══ EXTRACTED INFORMATION
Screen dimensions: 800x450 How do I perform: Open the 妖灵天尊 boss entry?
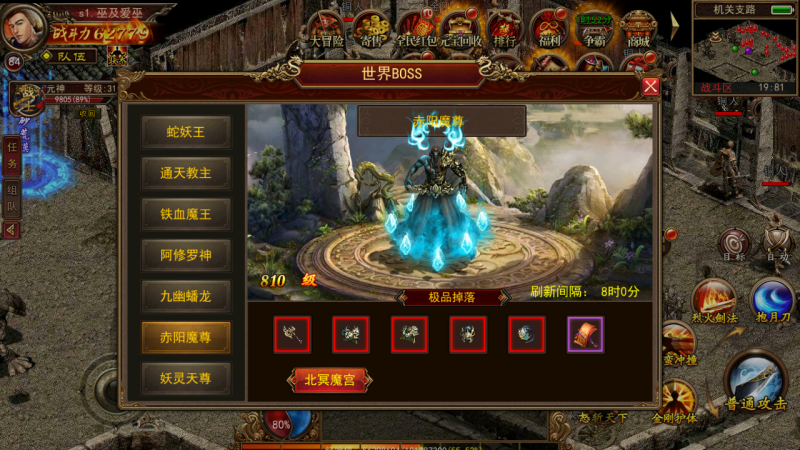(186, 378)
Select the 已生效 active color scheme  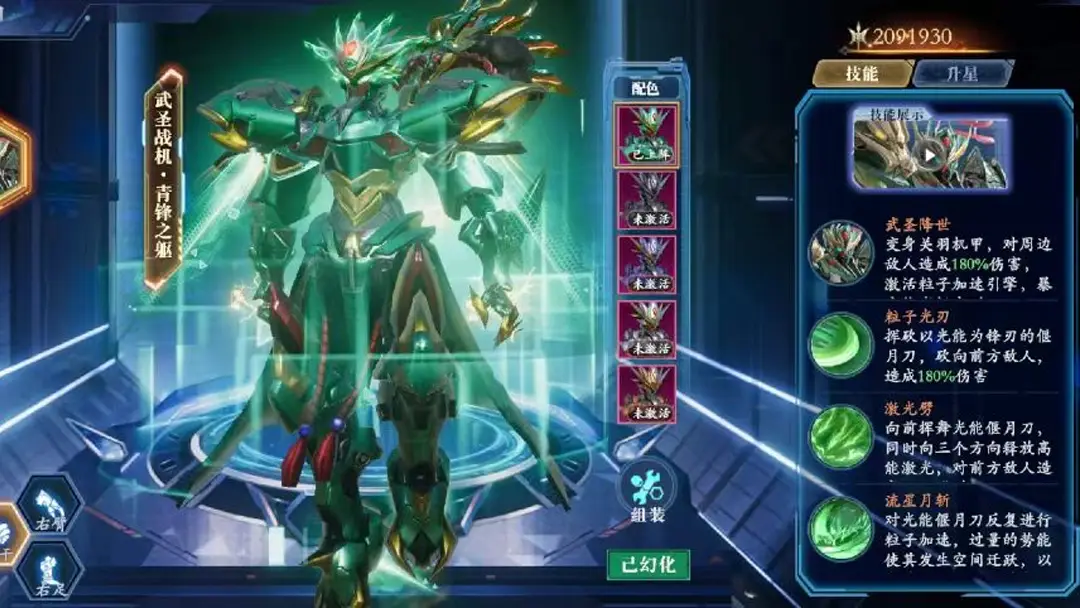pos(646,135)
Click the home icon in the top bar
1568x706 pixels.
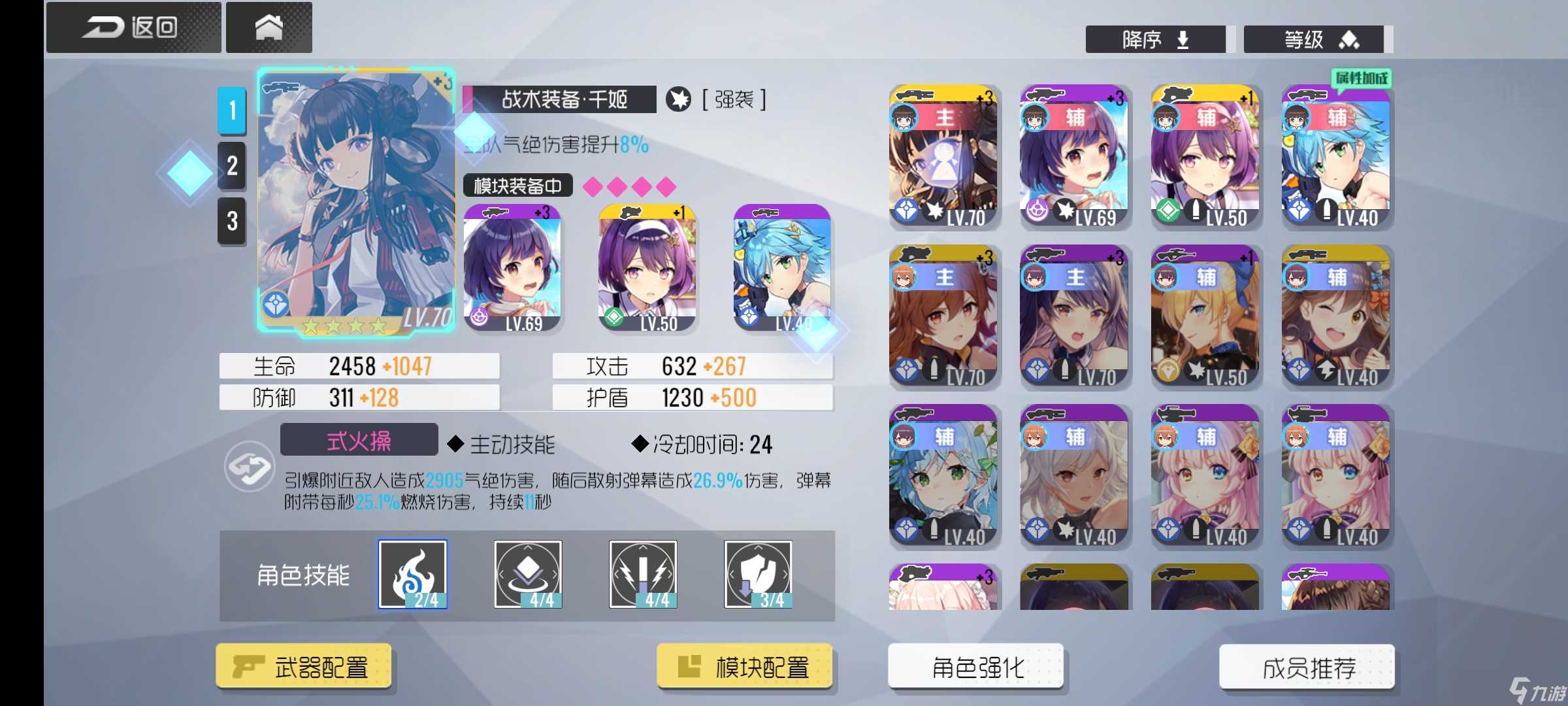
════
INSTRUCTIONS TO FOLLOW → Show each line of the data above that contains the word "perform", copied in full.

CORRECT RESULT →
Screen dimensions: 800x450 How do I perform: Open the 妖灵天尊 boss entry?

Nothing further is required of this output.